Still, the shifting political consensus echoes a similar rethink among some economists who say that stronger demand from abroad for U.S. Treasurys could keep interest rates lower for longer.
That would boost the case for tolerating higher debt levels, said economists Doug Elmendorf, who headed the CBO from 2009 until 2015, and Louise Sheiner of the Brookings Institution, in a paper in February. They argued any boost in spending should go toward policies that raise slumping labor productivity to lift economic growth.
When interest rates fall below economic growth rates, governments can borrow while still holding down the debt-to-GDP ratio. Low rates may present the U.S. with such an opportunity.
“Extraordinarily low interest rates makes the economics of public investment profoundly different than it appeared a decade ago,” said Larry Summers, an economist at Harvard University and former U.S. Treasury secretary.
Mr.
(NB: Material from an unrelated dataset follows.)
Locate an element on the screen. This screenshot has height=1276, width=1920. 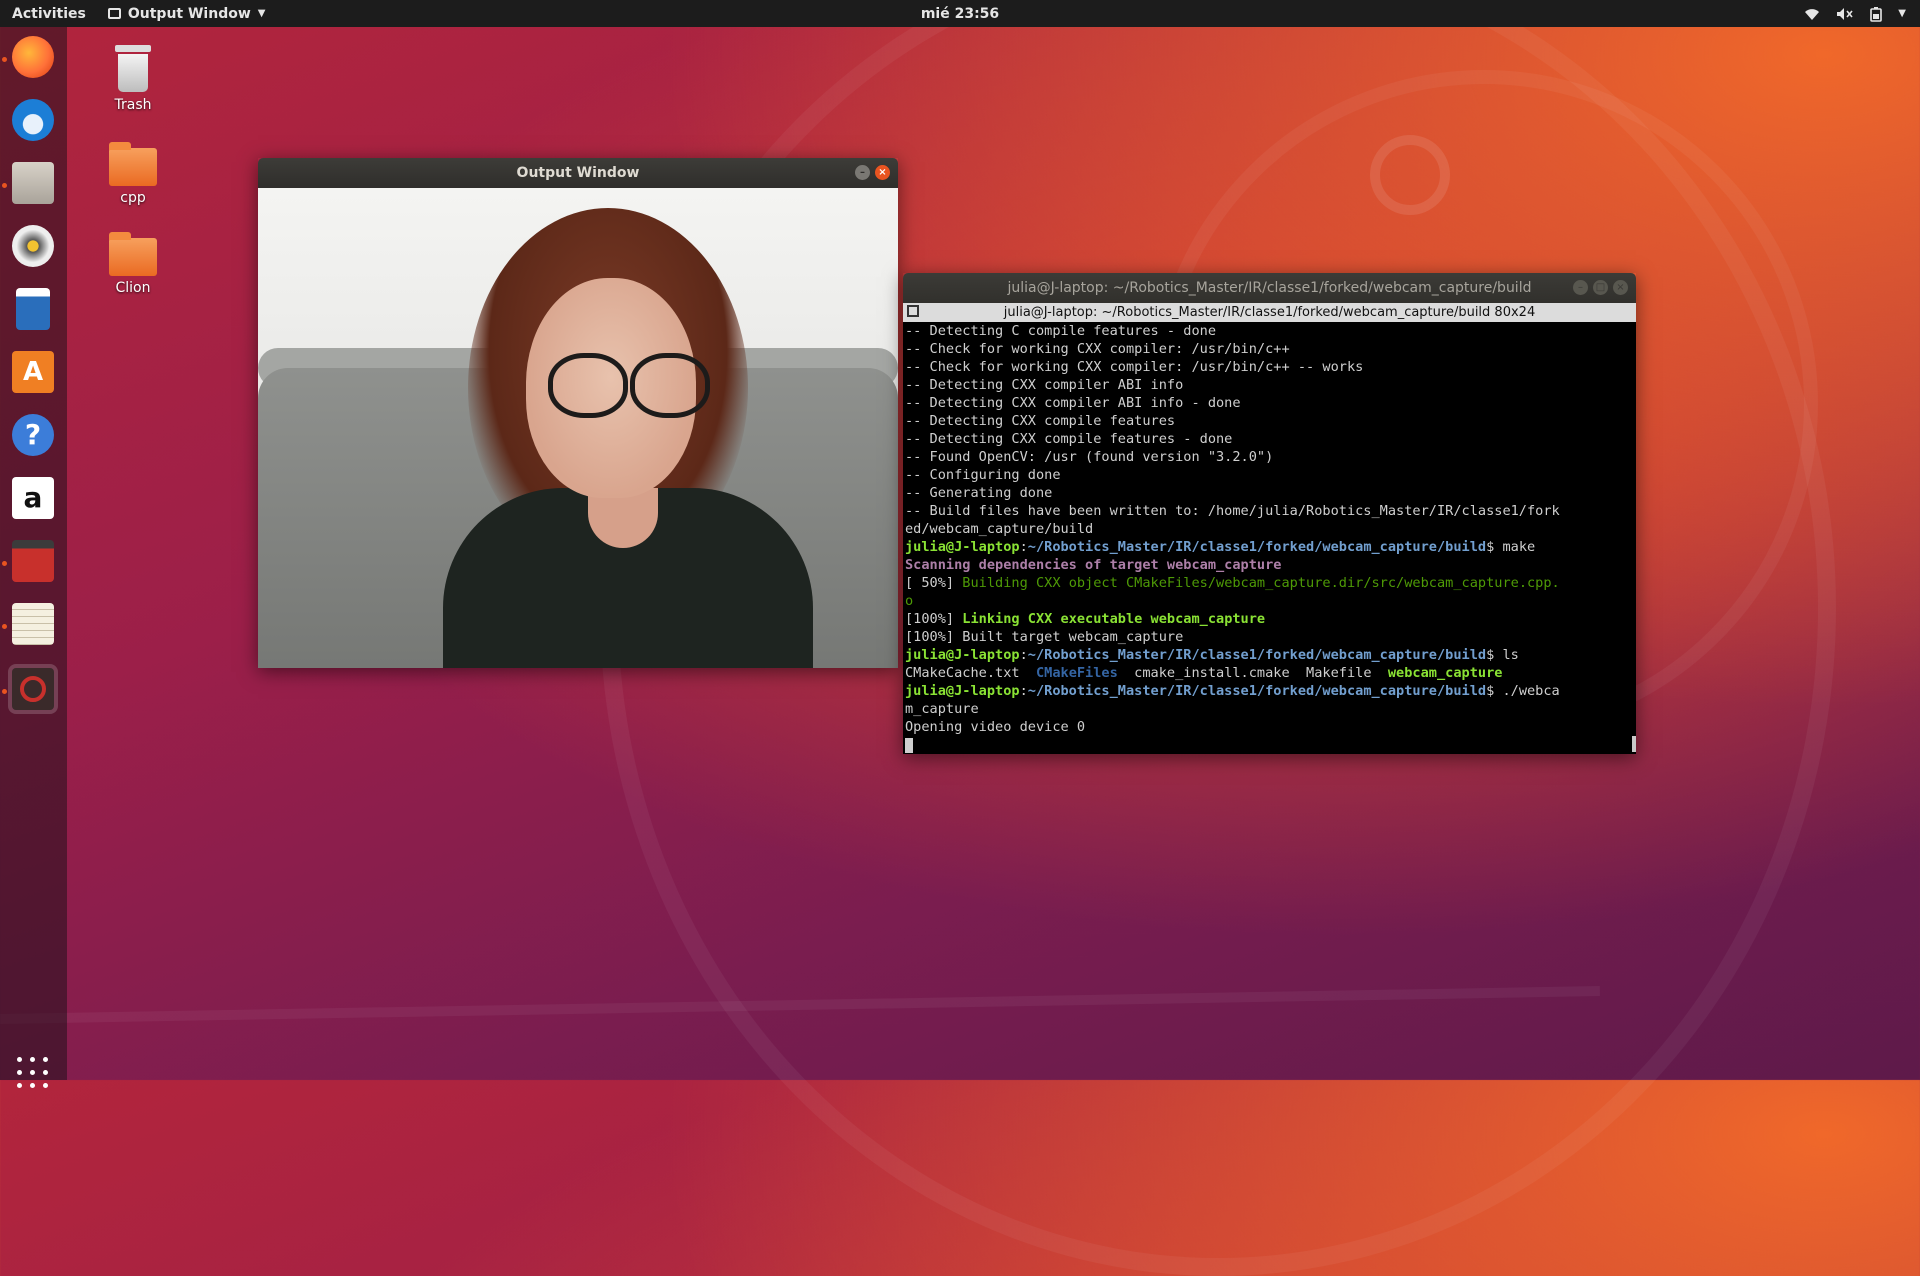
app-menu: Output Window ▼ is located at coordinates (186, 14).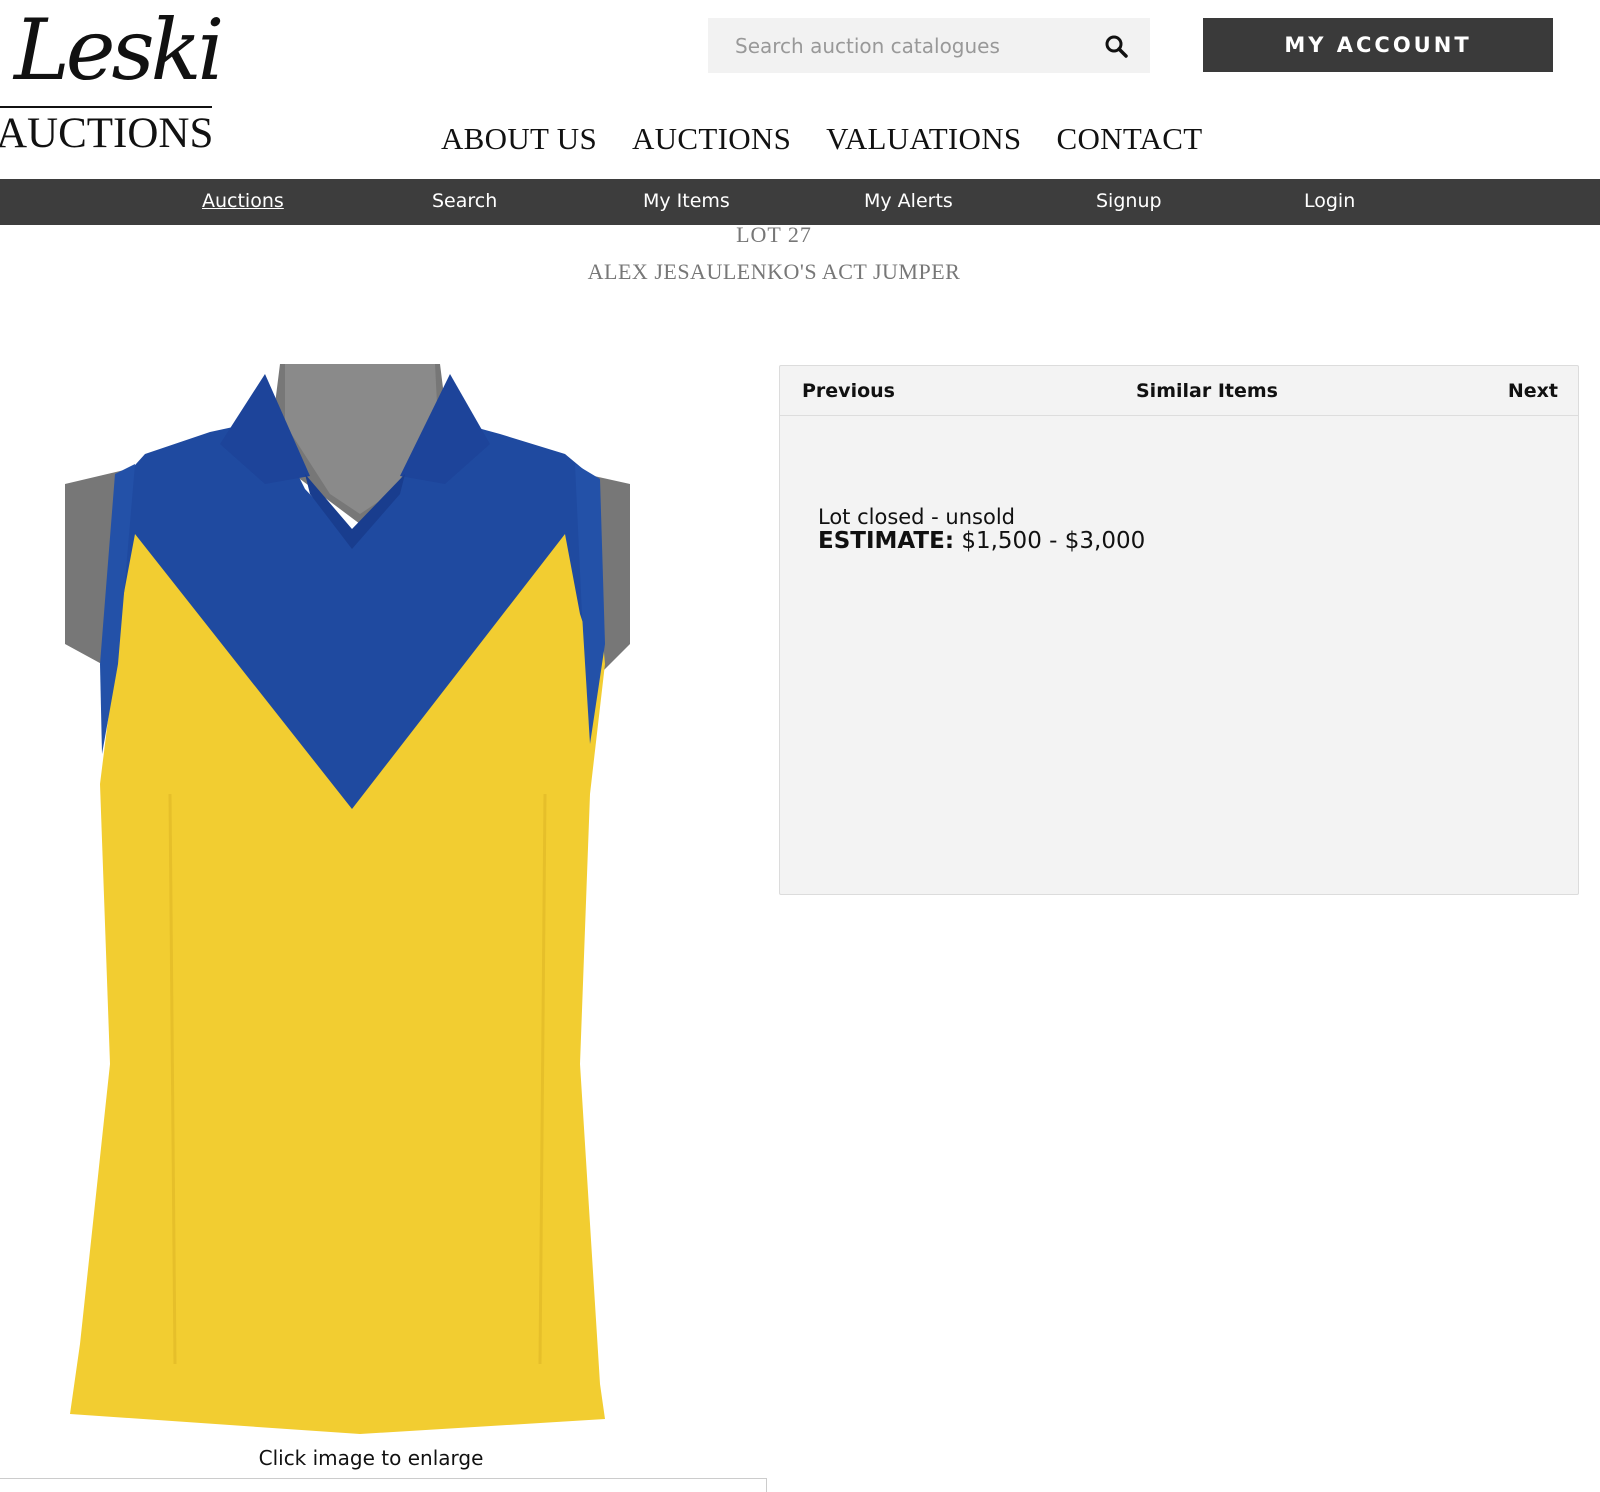 The width and height of the screenshot is (1600, 1492). Describe the element at coordinates (384, 1478) in the screenshot. I see `image-divider` at that location.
Summers has warned of “secular stagnation,” a chronic deficiency of investment that leaves the world stuck in a low-growth rut. But even if he’s wrong, aging workforces in Europe and Japan and other global developments that boost foreign demand for Treasurys mean the U.S. could remain “in a low-interest-rate, high-saving, challenge-of-absorbing-savings world for at least years to come,” he said.
None of this means the U.S. will escape long-run, demographic-driven spending challenges. But it could buy the next president a little more breathing room.